In crossing a heath, suppose I pitched my foot against a stone, and were asked how the stone came to be there; I might possibly answer, that, for anything I knew to the contrary, it had lain there forever: nor would it perhaps be very easy to show the absurdity of this answer. But suppose I had found a watch upon the ground, and it should be inquired how the watch happened to be in that place; I should hardly think of the answer I had before given, that for anything I knew, the watch might have always been there. (…) There must have existed, at some time, and at some place or other, an artificer or artificers, who formed [the watch] for the purpose which we find it actually to answer; who comprehended its construction, and designed its use. (…) Every indication of contrivance, every manifestation of design, which existed in the watch, exists in the works of nature; with the difference, on the side of nature, of being greater or more, and that in a degree which exceeds all computation.

-William Paley, Natural Theology (1820) [From Wikipedia]

This might seem like something William Dembski would write, but comparing Paley to the luminaries of the modern Creationism movement isn’t entirely fair. Paley’s argument no doubt seemed far more reasonable in his own time than it does now, and he was most definitely not anti-science. This is an important point to keep in mind; Paley was looking for evidence of God in what he assumed was a divinely-created world, whereas modern Creationists attempt to undermine the entire business of science because it contradicts the idea of a divinely-created world in the first place. Paley was also not the inventor of this kind of argument, but was rather following in the tradition of other Christian apologists.

The most obvious reply to the watchmaker argument is that the theory of evolution renders it impotent. We now know where complex organisms came from, and it would be difficult to argue today that nature as a whole has any sort of discernible ‘purpose’ that isn’t driven by completely blind natural processes. We do not need to invoke the supernatural in order to explain the complexity of the Universe.

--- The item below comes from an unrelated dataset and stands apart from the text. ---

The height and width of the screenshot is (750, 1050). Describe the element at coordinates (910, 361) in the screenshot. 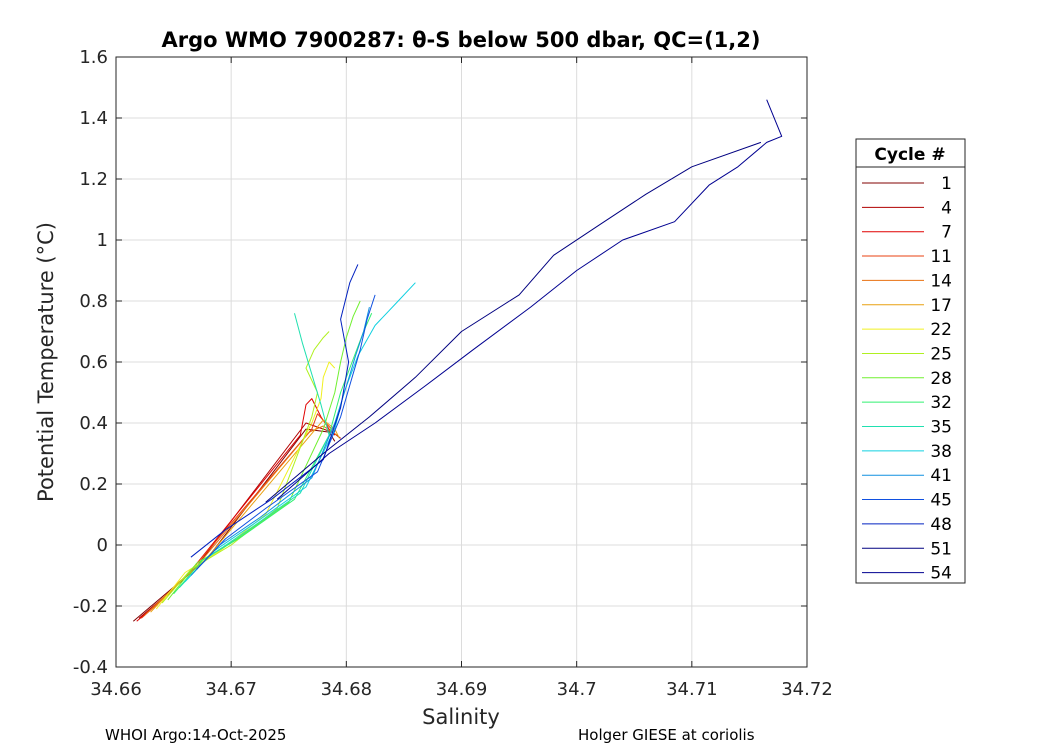

I see `legend-box` at that location.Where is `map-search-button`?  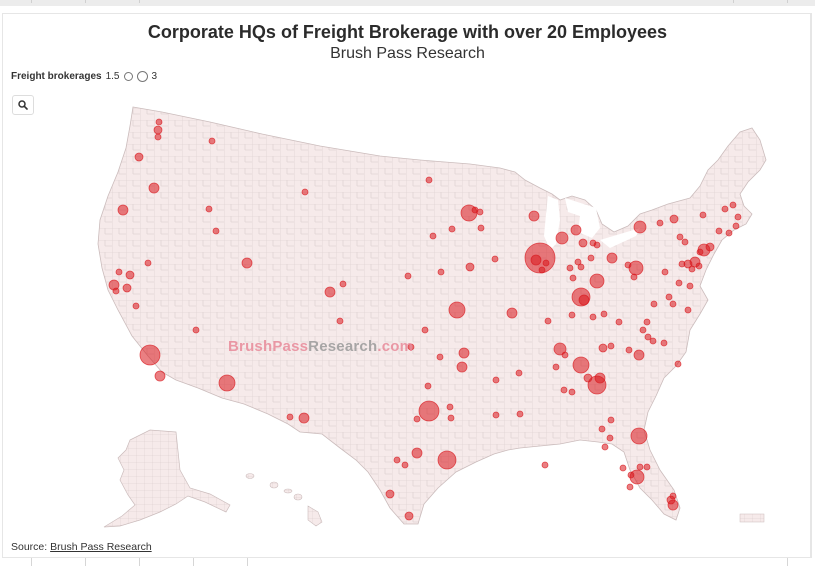 map-search-button is located at coordinates (23, 105).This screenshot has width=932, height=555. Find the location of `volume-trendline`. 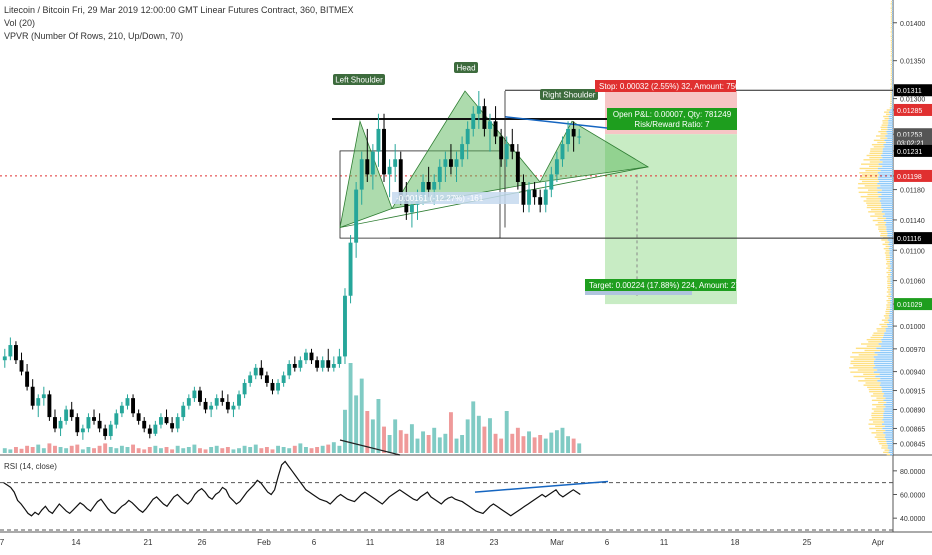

So, is that it? Well, not quite. There is one other criticism of the watchmaker argument that I’m sure was probably advanced in Paley’s own time, but here’s my take on it. Every single watch in human history, we can be reasonably certain, was designed and built by humans. Nobody has ever known a watch to spring into existence unaided, or to give rise to other watches – thus, we can be reasonably certain that watches are designed. But living organisms are different, in that they always come into being without any obvious intervention by a designer. If there is a designer at work every time a new living entity comes into being, then it must be so subtle and invisible that we have yet to be able to detect it. We can also know, with relative certainty, that a watch was made for a purpose. Indeed, the purpose of a watch is self-evident, and even if it wasn’t we could simply ask the person who designed it why they did so. The same is not true of nature, in which any perceived purpose is likely to be a figment of human imagination and nothing more. The comparison between nature and a watch is therefore a very poor one.

So, that’s the watchmaker argument out the window. It isn’t taken seriously by most philosophers any more, as far as I can tell, but it still gets bandied about by the likes of CARM. (If you’re looking for something humorous to read, their pages on atheism and evolution are hilariously stupid. Their article on atheistic morality in particular is wonderfully condescending.) But although the watchmaker analogy is flawed, its general methodology definitely isn’t. It is reasonable to assume that we could know whether not the Universe was designed by examining some aspects of it, and philosophers have put forward extremely refined versions of the Teleological Argument in recent years. Their reasons for doing so are obvious. As I said last time, something like the Cosmological Argument on its own doesn’t even come close to proving that the Christian (or Islamic, or Jewish, or what have you) God exists, but if you could prove that the Universe had an uncaused cause as its beginning and that it appears to have been designed for the purpose of sustaining life…well, then you’re a lot closer to philosophically establishing a basis for belief in God.